Aging and severe mitochondrial disease are disparate, complex processes whose causes have yet to be fully understood. One protein involved in both is the mechanistic target of rapamycin (mTOR), which regulates cell growth and metabolism. mTOR protein is a component of two complexes, the mTOR complex 1 (mTORC1) and mTOR complex 2 (mTORC2). Inhibiting mTORC1 with the drug rapamycin increases lifespan in model organisms and suppresses severe mitochondrial disease and shortened lifespan in the Ndufs4 knockout (KO) mouse model of Leigh Syndrome. In mouse models, KO of the S6K1 protein, a substrate of mTORC1, also increases lifespan. Therefore, we hypothesized that KO of S6K1 in the whole body and specific tissues (brain, liver, fat) would rescue the short lifespan of Ndufs4 KO mice. A breeding strategy utilizing Cre-recombinase mice, S6K1^Flox/Flox mice, and Ndufs4 +/- mice was employed to ultimately produce tissue-specific Cre +/- Ndufs4 -/- S6K1^Flox/Flox mice. PCR and Western blot analysis confirmed the whole body and tissue-specific deletion of S6K1 gene and depletion of the protein in each mouse. Our findings indicate that whole body and liver-specific S6K1 KO modestly increased lifespan and delayed the onset of neurological symptoms originating from the mitochondrial disease. However, S6K1 KO is still less effective in rescuing mitochondrial dysfunction than the optimal dose of rapamycin. We speculate that S6K1 partially contributes to the mitochondrial disease of Ndufs4 KO mice, and the liver may play an important role in regulating lifespan. In the long run, these findings may enable us to potentially produce drug treatments to extend the lifespan of healthy humans as well as Leigh Syndrome patients.

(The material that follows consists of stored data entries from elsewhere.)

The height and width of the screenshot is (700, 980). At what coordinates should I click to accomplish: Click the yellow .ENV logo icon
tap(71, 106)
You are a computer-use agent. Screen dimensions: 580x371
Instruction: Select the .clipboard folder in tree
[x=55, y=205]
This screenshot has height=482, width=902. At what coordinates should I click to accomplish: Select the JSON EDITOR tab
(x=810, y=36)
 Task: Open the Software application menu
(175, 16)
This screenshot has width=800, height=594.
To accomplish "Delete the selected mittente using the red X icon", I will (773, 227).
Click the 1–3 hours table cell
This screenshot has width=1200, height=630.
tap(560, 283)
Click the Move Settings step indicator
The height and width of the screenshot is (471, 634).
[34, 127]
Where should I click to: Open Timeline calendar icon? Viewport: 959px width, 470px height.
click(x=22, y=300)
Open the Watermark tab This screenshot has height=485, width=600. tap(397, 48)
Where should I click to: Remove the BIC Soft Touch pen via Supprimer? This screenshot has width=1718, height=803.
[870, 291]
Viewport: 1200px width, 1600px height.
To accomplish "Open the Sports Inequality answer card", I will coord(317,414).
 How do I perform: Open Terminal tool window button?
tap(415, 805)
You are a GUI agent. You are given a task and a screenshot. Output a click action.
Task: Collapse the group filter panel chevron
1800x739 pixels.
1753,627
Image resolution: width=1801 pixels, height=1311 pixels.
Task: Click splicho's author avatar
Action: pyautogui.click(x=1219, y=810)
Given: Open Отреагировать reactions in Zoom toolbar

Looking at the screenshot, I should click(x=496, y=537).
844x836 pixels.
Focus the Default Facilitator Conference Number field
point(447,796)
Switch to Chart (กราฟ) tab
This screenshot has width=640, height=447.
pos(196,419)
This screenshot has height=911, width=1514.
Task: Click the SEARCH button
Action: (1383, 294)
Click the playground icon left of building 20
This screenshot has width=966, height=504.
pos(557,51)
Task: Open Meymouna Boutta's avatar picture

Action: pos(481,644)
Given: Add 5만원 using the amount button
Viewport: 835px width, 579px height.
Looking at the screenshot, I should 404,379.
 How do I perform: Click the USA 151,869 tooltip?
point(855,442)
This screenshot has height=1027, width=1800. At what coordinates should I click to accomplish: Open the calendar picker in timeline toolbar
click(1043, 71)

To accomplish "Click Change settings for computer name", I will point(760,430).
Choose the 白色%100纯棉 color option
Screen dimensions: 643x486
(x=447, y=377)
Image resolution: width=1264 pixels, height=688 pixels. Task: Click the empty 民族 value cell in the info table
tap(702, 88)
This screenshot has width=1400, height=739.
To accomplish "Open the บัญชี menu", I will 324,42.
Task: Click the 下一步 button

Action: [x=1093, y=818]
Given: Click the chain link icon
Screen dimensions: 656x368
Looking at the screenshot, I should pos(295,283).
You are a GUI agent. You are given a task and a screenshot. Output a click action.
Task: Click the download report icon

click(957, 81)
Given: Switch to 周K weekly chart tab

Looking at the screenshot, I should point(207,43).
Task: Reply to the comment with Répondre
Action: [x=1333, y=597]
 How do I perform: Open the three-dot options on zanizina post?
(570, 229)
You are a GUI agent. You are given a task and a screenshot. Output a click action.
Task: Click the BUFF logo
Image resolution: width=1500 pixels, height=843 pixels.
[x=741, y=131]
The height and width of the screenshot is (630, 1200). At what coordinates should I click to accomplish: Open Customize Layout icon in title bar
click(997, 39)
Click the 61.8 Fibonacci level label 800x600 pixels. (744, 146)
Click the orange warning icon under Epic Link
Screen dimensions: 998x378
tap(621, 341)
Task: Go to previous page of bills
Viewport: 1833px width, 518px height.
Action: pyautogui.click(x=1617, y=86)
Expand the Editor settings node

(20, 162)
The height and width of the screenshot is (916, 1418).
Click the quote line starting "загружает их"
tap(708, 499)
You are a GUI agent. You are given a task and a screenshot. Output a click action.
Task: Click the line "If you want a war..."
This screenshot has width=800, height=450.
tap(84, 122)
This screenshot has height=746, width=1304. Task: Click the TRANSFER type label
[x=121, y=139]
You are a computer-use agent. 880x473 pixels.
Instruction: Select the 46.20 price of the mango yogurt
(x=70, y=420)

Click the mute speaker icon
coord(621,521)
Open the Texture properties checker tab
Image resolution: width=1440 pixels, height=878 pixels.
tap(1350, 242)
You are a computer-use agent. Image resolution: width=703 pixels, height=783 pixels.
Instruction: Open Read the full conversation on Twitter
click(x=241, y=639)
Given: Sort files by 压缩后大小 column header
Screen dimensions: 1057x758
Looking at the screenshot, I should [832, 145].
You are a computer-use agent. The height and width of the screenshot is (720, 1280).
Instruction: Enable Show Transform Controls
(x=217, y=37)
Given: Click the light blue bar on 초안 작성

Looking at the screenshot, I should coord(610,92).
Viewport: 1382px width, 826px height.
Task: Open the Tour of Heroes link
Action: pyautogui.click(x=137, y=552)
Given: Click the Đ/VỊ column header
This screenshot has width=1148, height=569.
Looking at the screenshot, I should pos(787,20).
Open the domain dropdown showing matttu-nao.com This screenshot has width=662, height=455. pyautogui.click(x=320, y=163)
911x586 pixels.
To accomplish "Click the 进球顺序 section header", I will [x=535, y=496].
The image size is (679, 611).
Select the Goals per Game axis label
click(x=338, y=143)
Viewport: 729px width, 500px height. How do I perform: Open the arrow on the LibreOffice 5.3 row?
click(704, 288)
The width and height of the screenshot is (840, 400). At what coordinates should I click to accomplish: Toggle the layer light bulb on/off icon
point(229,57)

The Ndufs4 gene knockout (Ndufs4-/-) mice show the phenotype of severe neurodegenerative mitochondrial disease analogous to human Leigh syndrome. Phosphoproteomics is a large-scale study of phosphorylated proteins, which are post-translational modifications that can turn on and off biological signaling pathways. Phosphoproteomics and proteomics experiments using mass spectrometry can allow us to quantify protein levels in mouse tissues. The broad goal of my project is to define the underlying mechanism of mitochondrial dysfunction using a phosphoproteomics approach in the Ndufs4-/- mouse model and translate the findings to improve the health of patients with severe mitochondrial disorders. Our lab previously showed that rapamycin, a drug that inhibits mTOR kinase, partially rescued the disease phenotype of Ndufs4-/- mice. However, the downstream biological pathways affected by rapamycin in this setting are not understood yet. Those may be discovered by analyzing differences in phosphorylated proteins among brain tissues of wildtype, Ndufs4-/-, and rapamycin treated Ndufs4-/- mice. For the initial analysis, protein data sets with quantitative measurements of more than 4,000 proteins were analyzed. Proteins that may be important and most affected by mitochondrial disease and rescued by rapamycin were pinpointed. After the analysis of the data was complete, the proteins that passed the filtering thresholds were quantified with Western blots, a biochemical technique to quantify protein level individually. We have already identified two signaling pathways from the phosphoproteomics and will test the effect of inhibitors of these pathways in the mice. It is our hope that a better mechanistic understanding of disease progression in this mitochondrial disease mouse model will yield new therapies to treat mitochondrial disease in patients for whom there is not currently any effective treatment.
 

Rapamycin, an FDA approved drug that inhibits the mTOR pathway, is known to prolong lifespan in yeast, invertebrates, and vertebrates. In aged mice, reports of lifespan extension had been demonstrated using continuous treatment. More recently, our lab showed that a shorter three-month transient treatment of rapamycin sufficiently extends lifespan. However, some questions remain. Is there an optimal rapamycin dosage and treatment length that results in a robust effect on healthspan and lifespan? We had noted a sex-specific increase in cancer incidence and no lifespan extension in females that received daily intraperitoneal (IP) injections of rapamycin, the same regimen that robustly extended lifespan in male mice. Currently, we are testing the effects of daily, once weekly, and twice weekly rapamycin injections in female mice. We have already uncovered an increased incidence of eye inflammation in the animals that received daily drug treatment compared to all the other cohorts. Interestingly, this increase in eye inflammation also occurred in mice that were fed high-dose rapamycin. These data suggest that high dosages present unwanted side effects in female mice and it is crucial to find an optimal treatment regimen to minimize the undesirable effects of rapamycin. Additional assays to measure physiological parameters such as body fat mass, body temperature, muscle function, cognitive function, and lifespan will be done in our study. We hope to reveal the proper drug dose and intervention frequency that provides the best outcome, enhancing longevity while minimizing or even abolishing the detrimental outcomes associated with rapamycin.